The seed-to-solution method for the Einstein equations

Philippe G. LeFloch, The-Cang Nguyen

Published 2019-03-01Version 1

We study the global geometry of solutions to Einstein's (vacuum or matter) constraint equations of general relativity, and we establish the existence of a broad class of asymptotically Euclidean solutions. Specifically, we associate a solution to the Einstein equations to any given weakly asymptotically tame seed data set satisfying suitable decay conditions, a notion we define here. Such a data set consists of a Riemannian metric and a symmetric two-tensor prescribed on a topological manifold with finitely many asymptotically Euclidean ends, as well as a scalar field and a vector field describing the matter content. The Seed-to-Solution Method we introduce here is motivated by a pioneering work by Carlotto and Schoen on the so-called localization problem for the Einstein equations. Our method copes with the nonlinear coupling between the Hamiltonian and momentum constraints at the sharp level of decay, and relies on a linearization of the Einstein equations near an arbitrary seed data set and on estimates in a weighted Lebesgue-Holder space adapted to the problem.
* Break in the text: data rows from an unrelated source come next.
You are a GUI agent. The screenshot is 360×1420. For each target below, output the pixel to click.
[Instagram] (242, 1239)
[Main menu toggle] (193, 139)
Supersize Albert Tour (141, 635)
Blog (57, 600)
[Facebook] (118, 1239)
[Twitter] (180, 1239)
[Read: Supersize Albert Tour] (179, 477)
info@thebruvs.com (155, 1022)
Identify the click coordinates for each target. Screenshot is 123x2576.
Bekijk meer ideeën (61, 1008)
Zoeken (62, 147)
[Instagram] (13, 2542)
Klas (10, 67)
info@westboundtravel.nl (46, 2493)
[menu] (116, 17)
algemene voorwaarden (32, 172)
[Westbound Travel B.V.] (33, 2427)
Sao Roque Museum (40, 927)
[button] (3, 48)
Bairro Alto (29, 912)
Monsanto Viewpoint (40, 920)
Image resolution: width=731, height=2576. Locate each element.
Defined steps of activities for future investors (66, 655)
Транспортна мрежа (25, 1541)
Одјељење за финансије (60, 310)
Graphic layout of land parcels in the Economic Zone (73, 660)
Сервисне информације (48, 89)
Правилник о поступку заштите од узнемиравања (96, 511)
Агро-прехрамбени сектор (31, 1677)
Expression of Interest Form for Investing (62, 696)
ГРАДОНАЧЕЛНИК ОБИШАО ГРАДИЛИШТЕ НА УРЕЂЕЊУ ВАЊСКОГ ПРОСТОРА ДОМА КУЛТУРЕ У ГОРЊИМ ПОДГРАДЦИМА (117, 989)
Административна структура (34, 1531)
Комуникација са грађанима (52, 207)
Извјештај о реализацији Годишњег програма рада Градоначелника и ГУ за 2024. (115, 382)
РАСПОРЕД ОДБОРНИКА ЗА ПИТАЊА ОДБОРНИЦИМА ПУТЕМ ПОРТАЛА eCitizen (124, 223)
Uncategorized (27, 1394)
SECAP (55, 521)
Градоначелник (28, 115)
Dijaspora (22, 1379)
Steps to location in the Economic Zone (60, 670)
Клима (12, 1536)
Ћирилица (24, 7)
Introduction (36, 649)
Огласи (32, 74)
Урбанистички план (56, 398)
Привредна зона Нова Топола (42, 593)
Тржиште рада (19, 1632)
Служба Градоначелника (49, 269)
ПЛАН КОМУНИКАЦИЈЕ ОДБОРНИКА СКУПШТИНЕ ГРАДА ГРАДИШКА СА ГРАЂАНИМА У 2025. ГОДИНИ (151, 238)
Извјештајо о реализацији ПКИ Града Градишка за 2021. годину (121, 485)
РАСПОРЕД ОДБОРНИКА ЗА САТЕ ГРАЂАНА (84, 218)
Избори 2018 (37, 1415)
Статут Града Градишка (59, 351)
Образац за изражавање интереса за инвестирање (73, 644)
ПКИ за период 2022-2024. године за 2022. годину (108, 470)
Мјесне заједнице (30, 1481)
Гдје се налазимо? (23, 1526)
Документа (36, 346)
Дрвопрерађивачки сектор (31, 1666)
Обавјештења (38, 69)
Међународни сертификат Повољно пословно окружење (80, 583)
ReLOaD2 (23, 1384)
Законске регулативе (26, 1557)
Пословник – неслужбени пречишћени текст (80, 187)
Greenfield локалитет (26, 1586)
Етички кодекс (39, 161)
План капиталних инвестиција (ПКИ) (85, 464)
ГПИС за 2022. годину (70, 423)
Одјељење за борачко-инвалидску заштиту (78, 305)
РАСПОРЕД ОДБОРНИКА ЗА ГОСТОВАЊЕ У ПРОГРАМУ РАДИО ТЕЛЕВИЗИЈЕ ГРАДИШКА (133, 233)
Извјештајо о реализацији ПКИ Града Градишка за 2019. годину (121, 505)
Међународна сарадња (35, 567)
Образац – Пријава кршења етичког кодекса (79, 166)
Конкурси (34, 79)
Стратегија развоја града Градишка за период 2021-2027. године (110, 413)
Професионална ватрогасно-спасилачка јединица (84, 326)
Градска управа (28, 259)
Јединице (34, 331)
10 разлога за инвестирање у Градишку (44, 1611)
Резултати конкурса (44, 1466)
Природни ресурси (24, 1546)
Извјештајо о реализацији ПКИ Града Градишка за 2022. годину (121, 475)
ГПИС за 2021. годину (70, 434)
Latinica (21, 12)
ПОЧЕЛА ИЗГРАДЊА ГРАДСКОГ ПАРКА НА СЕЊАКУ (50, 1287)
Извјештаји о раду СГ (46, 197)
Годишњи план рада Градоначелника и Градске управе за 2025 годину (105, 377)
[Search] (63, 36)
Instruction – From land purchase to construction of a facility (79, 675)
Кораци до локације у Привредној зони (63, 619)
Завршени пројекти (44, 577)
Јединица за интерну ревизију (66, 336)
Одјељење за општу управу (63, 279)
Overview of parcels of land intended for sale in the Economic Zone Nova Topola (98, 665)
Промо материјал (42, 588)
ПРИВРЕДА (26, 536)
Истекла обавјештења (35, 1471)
Furthermore, for seed data sets enjoying stronger decay and referred to as strongly asymptotically tame data, we prove that the seed-to-solution map (as we call it) preserves the asymptotic behavior as well as the ADM mass of the prescribed data. Motivated by a question raised by Carlotto and Schoen, we define an Asymptotic Localization Problem, which we solve at the sharp level of decay.